■ Source document:
I agree that an equally qualified woman should be compensated the same as a man. What I fail to understand is why anyone cares that the tech industry has more males than females. If more males are interested in working with technology than females are then of course there will be more males in the industry. Why do people see this as some kind of problem that needs to be fixed? I understand that having a diverse team brings different viewpoints that might allow for solutions to be found that may not have been found without that other viewpoint. Is that all that this is about? (besides pay differences)


Is that all that this is about?

No, this is about the number of women who would like to be included but who remain excluded. That is what this is about.

And this piece doesn't really do anything about it. It very much misses the mark. But, of course, people like discussing crap like this. It can feel like they are doing something about it when they aren't actually doing anything at all about it. "Let's measure sexism endlessly, instead of putting time and effort into actually moving those numbers that we talk too damn much about."


> If more males are interested in working with technology than females

You put the "If" at the beginning of that sentence. It's a big "If". Imagine if that's just not true. Then just keep imagining that.


And what if reality differs from what I'm imagining?

Yeah, I know, imagine that reality matches my imagination. But does it?


? imagine if it's not true? the numbers say that it is true...


Don't you agree that the numbers are the way they are because of cultural stereotypes? If there were more female tech role models that females with a budding interest in tech can look up to, that would move the needle. I don't think you can simply say "look men are more interested in tech than women" and wipe your hands of the situation. We have to change our culture in order for more women to excel and therefore become role models for the next generation.


> Don't you agree that the numbers are the way they are because of cultural stereotypes?

Partly because of cultural stereotypes. And partly because there actually are differences between males and females. The part that's because of cultural stereotypes, yes, we should fight. And the part that isn't, we should accept.


+1


Well if it's not true then someone can go ahead and prove it?


> I understand that having a diverse team brings different viewpoints that might allow for solutions to be found that may not have been found without that other viewpoint. Is that all that this is about?

That is an ostensible reason. Another is to correct the inequality caused by societal pressures discouraging women from pursuing careers in tech. The other possible reasons are not allowed to be discussed here.


> That is an ostensible reason. Another is to correct the inequality caused by societal pressures discouraging women from pursuing careers in tech.

Where's the social movement to correct the inequality caused by societal pressures discouraging women from pursuing careers as coal miners? That's a male dominated field that is surprisingly lucrative.


> Where's the social movement to correct the inequality caused by societal pressures discouraging women from pursuing careers as coal miners?

Did you search? Because it's the first fucking hit on any search engine: https://www.womeninmining.org.uk/

Here's a comment from 2 years ago on HN. https://news.ycombinator.com/item?id=9227796


In the US?


So this sort of thing for women in tech isn't going too far if a similar thing is happening to coal miners very specifically in the US? Where was this going?


[flagged]


Would you please stop violating the guidelines like we've asked?


Ah, what assholes. I may yet have to write that piece about Jessica Livingston -- you know, the sole female co-founder of Y Combinator. (I keep hesitating to write it because I am concerned about it being seen as gossip and as saying not nice things about people. Oh, ha ha. Compared to tripe like this, it would likely amount to ass kissing.)

■ Dataset rows:
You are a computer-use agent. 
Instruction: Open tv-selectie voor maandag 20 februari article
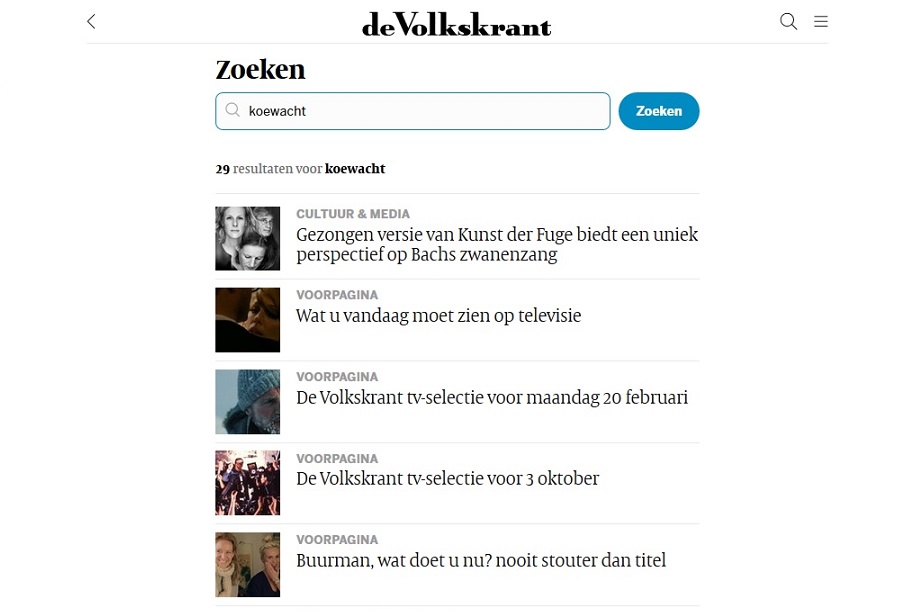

---

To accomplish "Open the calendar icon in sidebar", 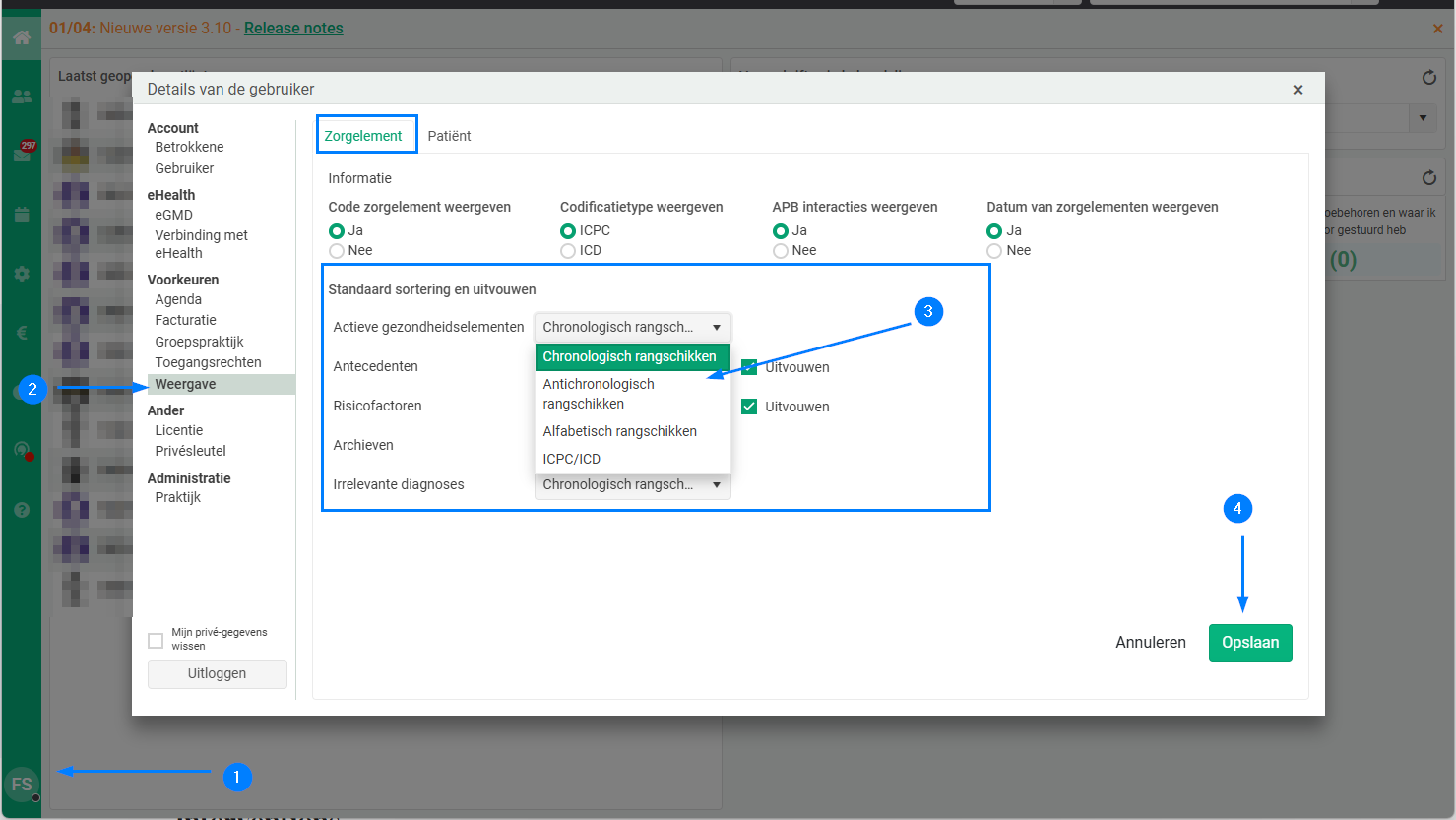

■ Aim of the exercise:
In the comment thread on women in the tech industry, which male-dominated field is called surprisingly lucrative?

■ Answer to the task:
Coal mining.